What the task requires: Every line below must be reproduced exactly; no pictures are to be included.

(Collected data entries)
:::

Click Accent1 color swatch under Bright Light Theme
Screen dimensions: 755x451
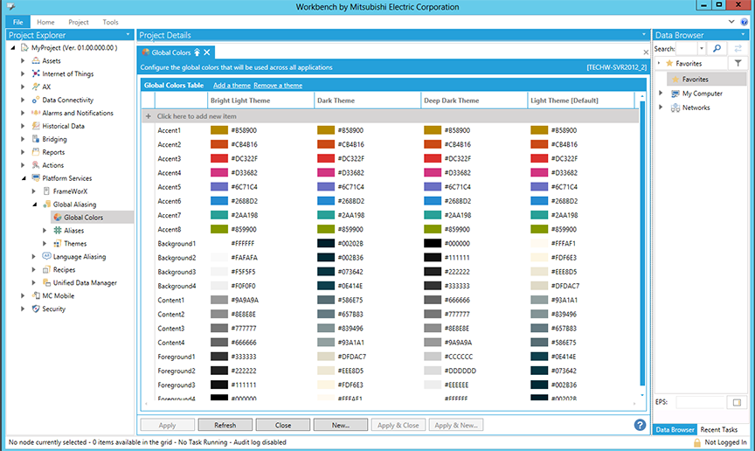tap(218, 130)
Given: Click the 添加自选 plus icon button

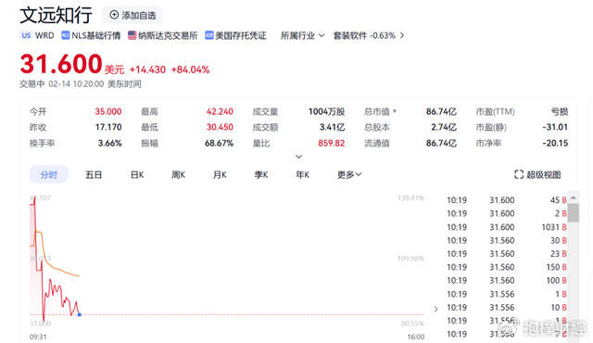Looking at the screenshot, I should click(x=114, y=15).
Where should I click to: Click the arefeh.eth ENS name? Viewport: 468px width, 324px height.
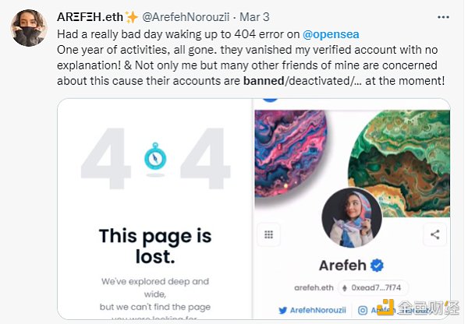coord(315,288)
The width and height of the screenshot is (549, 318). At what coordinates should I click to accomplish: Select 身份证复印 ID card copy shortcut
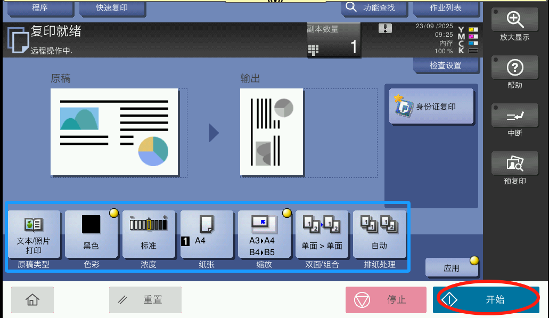coord(431,107)
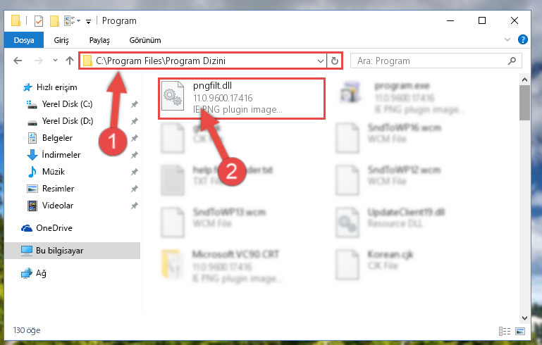Image resolution: width=542 pixels, height=345 pixels.
Task: Unpin Belgeler using its pin icon
Action: tap(135, 138)
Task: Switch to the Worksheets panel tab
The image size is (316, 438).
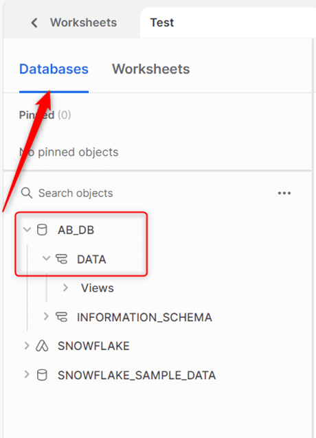Action: point(151,69)
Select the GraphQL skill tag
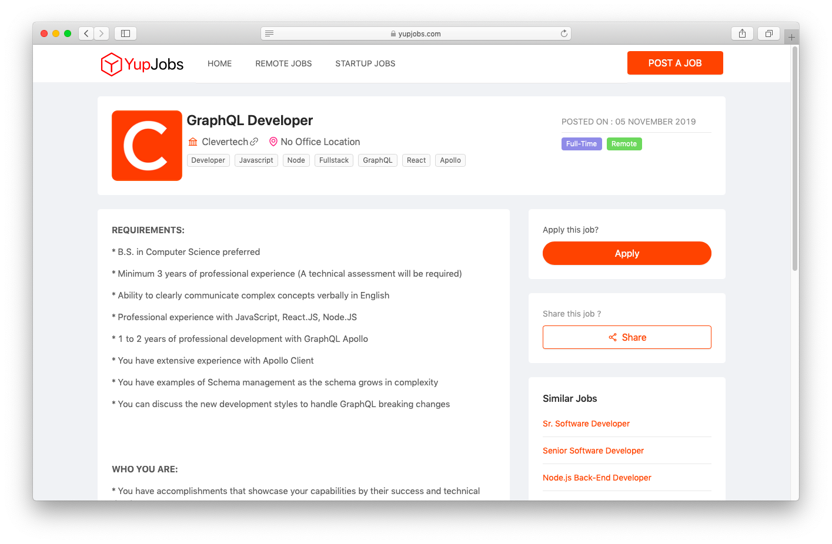Image resolution: width=832 pixels, height=544 pixels. 377,160
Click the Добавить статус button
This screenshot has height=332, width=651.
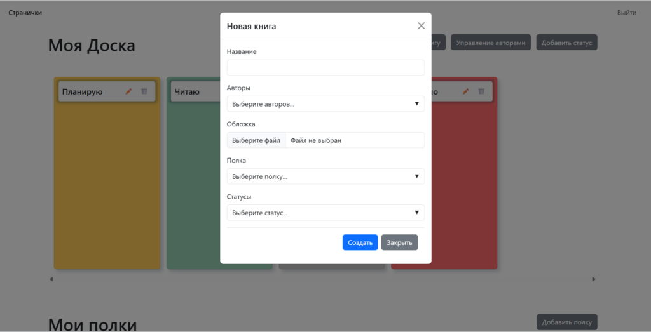coord(566,43)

:::

Task answer:
Click Accent1 color swatch under Bright Light Theme
Screen dimensions: 755x451
tap(218, 130)
Given: Click the 添加自选 plus icon button

Looking at the screenshot, I should click(x=114, y=15).
Where should I click to: Click the arefeh.eth ENS name? Viewport: 468px width, 324px height.
coord(315,288)
The width and height of the screenshot is (549, 318). At what coordinates should I click to accomplish: Select 身份证复印 ID card copy shortcut
coord(431,107)
Image resolution: width=542 pixels, height=345 pixels.
Task: Unpin Belgeler using its pin icon
Action: tap(135, 138)
Task: Switch to the Worksheets panel tab
The image size is (316, 438).
Action: point(151,69)
Select the GraphQL skill tag
Image resolution: width=832 pixels, height=544 pixels. 377,160
Click the Добавить статус button
This screenshot has height=332, width=651.
coord(566,43)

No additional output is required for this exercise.